Full HTML 04 V2 I4

Structure-Based Drug Design: A Simplified Insilico Protocol

 Rahul Kumar 

1. University School of Chemical Technology, Guru Gobind Singh Indraprastha University

2. Dwarka Sector 16C, New Delhi-India


Insilico drug discovery is crucial in the current scenario where a large number of compounds are present and testing them individually for each disease or disorder will be highly costly and inefficient. Insilico drug discovery has become the backbone of drug design process because of quick and reliable results and past success stories. With the advancement in technology and era of supercomputing, all the extensive simulations and calculations are being performed in seconds and minutes. Structure-based drug design process is one of the Insilico methods of drug discovery.

The review summarises the concept of using ΔG based on the complexation energy of the target protein with a particular chemical compound or protein. Based on ΔG of the complexation energy types of interaction are obtained. Structure-based drug discovery also uses the concept of analogue drug design in order to increase the binding efficiency and increase the total negative ΔG, which in turn increases overall reaction constant (k). The review summarises the algorithm to develop and design a novel drug in a simplified, yet in a sophisticated manner, which requires critical analysis at every point of the algorithm. From selection of target protein to designing of new drug and the following algorithm can be used to improve the efficiency of the existing drugs and their efficiency with their target protein.

Keywords: Insilico, Drug Design, Reaction Constant, Complexation Energy.



The frequency of occurring of new disease or any genetic changes in the present strains has increased dramatically over the past decade. Execution of wet lab experiments for a particular target protein with individual chemical compounds will be highly time-consuming, inefficient and expensive in nature. Discovery of novel medical compounds having high standards of safety and therapeutically efficient is required. This is where Insilico methods of drug discovery come into action providing cost-efficient, time-saving and therapeutically efficient screening of the compounds, which can be considered for further experiments.

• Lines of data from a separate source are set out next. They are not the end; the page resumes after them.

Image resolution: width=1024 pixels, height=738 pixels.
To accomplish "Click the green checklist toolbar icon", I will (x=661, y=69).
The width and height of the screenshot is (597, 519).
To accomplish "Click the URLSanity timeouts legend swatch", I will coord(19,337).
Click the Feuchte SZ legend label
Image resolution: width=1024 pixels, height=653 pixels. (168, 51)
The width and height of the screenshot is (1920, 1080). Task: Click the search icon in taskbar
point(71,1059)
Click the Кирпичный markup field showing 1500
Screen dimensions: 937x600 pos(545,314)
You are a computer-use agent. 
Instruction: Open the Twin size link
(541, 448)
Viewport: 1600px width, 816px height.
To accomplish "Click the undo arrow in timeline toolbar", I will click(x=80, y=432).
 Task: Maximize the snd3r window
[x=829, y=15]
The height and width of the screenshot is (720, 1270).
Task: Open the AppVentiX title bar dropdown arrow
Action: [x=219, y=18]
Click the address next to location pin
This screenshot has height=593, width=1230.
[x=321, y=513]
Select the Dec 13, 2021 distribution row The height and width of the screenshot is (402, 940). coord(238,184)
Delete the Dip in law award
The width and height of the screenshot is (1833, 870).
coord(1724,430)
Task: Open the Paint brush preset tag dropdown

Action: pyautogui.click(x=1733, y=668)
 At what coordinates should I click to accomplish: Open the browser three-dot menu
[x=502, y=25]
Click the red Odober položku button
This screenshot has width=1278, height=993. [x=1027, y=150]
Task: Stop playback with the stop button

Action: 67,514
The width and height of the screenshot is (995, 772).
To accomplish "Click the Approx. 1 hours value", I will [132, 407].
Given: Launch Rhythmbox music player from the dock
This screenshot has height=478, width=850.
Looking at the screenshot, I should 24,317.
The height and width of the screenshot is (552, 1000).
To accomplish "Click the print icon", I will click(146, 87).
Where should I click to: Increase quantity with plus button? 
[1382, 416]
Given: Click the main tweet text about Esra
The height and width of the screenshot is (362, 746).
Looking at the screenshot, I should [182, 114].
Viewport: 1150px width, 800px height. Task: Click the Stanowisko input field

The increase in the knowledge and availability of biologically detailed structural data has provided a huge opportunity and gained attention across the globe1. The foundation and success stories were laid back in 1990-1994, where the peptide-based design for HIV proteinase2, an inhibitor of HIV-1 protease3 and development and design of an effective oral HIV protease inhibitor4 were major contributions in structure based drug discovery, which corroborates the importance of structure-based drug discovery. During the period, 1990-1994 Insilico methods were a concept and structure-based discovery was executed as wet lab experiments. Modernization of equipment’s and the era of data have led to a revolution in the design of drugs computationally.

Advantages of using Insilico Drug Design techniques:

  1. Shorter time, as compared to wet lab experiments.
  2. Act as screening section to identify lead compounds.
  3. Inexpensive and efficient depending upon the selection of mathematical model and approach.
  4. Large libraries of compounds can be screened further for experiments in minutes and hours. 

Methodology and Algorithm  

The process of Insilico structure-based drug discovery is an iterative one.

The Process is shown below in Figure 1: 

Figure 1: The Process

Identification of target protein

Target identification is the most crucial. In this step, the identification of the disease and the protein related to the biological activity of it. The target protein is selected for the lead drug design.

Protein structure retrieval and modelling

Target protein PDB structure is obtained from the protein database. Protein database available are: 

Table 1: Databases to obtain protein structure in PDB format and sequence retrieval

Database Web link
NCBI https://www.ncbi.nlm.nih.gov/
RCSB Protein Data Bank http://www.rcsb.org/pdb/home/home.do
Uniprot http://www.uniprot.org/
DDBJ http://www.ddbj.nig.ac.jp/
EMBL-EBI http://www.ebi.ac.uk/ena

In case, the protein structure is not available. Protein modelling is possible based on homology modelling with the proteins already present in the database.

Protein modelling

Protein Modelling servers are available to model your protein structure based on the input protein sequence. If directly protein sequence is not available, obtain the genomic sequence for the respective protein and translate the sequence into a respective protein sequence. Online servers like Viral Genome ORF (VIGOR) http://www.jcvi.org/vigor/submission.php is available for protein translation based on ORF. Fasta Format of the genome is selected and pasted in the input box as shown in figure 2 and the job is submitted to the server5-6.


Figure 2: VIGOR Interface


Results were retrieved and the required amino sequence is selected for further modelling. After the sequence is obtained protein structural, modelling is performed based on the percent identical and homology related. PHYRE 2 Fig.3 (http://www.sbg.bio.ic.ac.uk/phyre2/html/page.cgi?id=index )7and SWISS-Model Fig.4 ( https://swissmodel.expasy.org/ )8 is intensively used server for protein modelling. Amino acid sequence of the required protein obtained from the VIGOR is submitted to any of the available online servers for structural modelling. Protein structures will be modelled based on quality score (Q-score) and percent identical Score in the case of SWISS-Model and PHYRE 2 respectively. Higher the Q-score and percent identical score, accurate is the modelled structure.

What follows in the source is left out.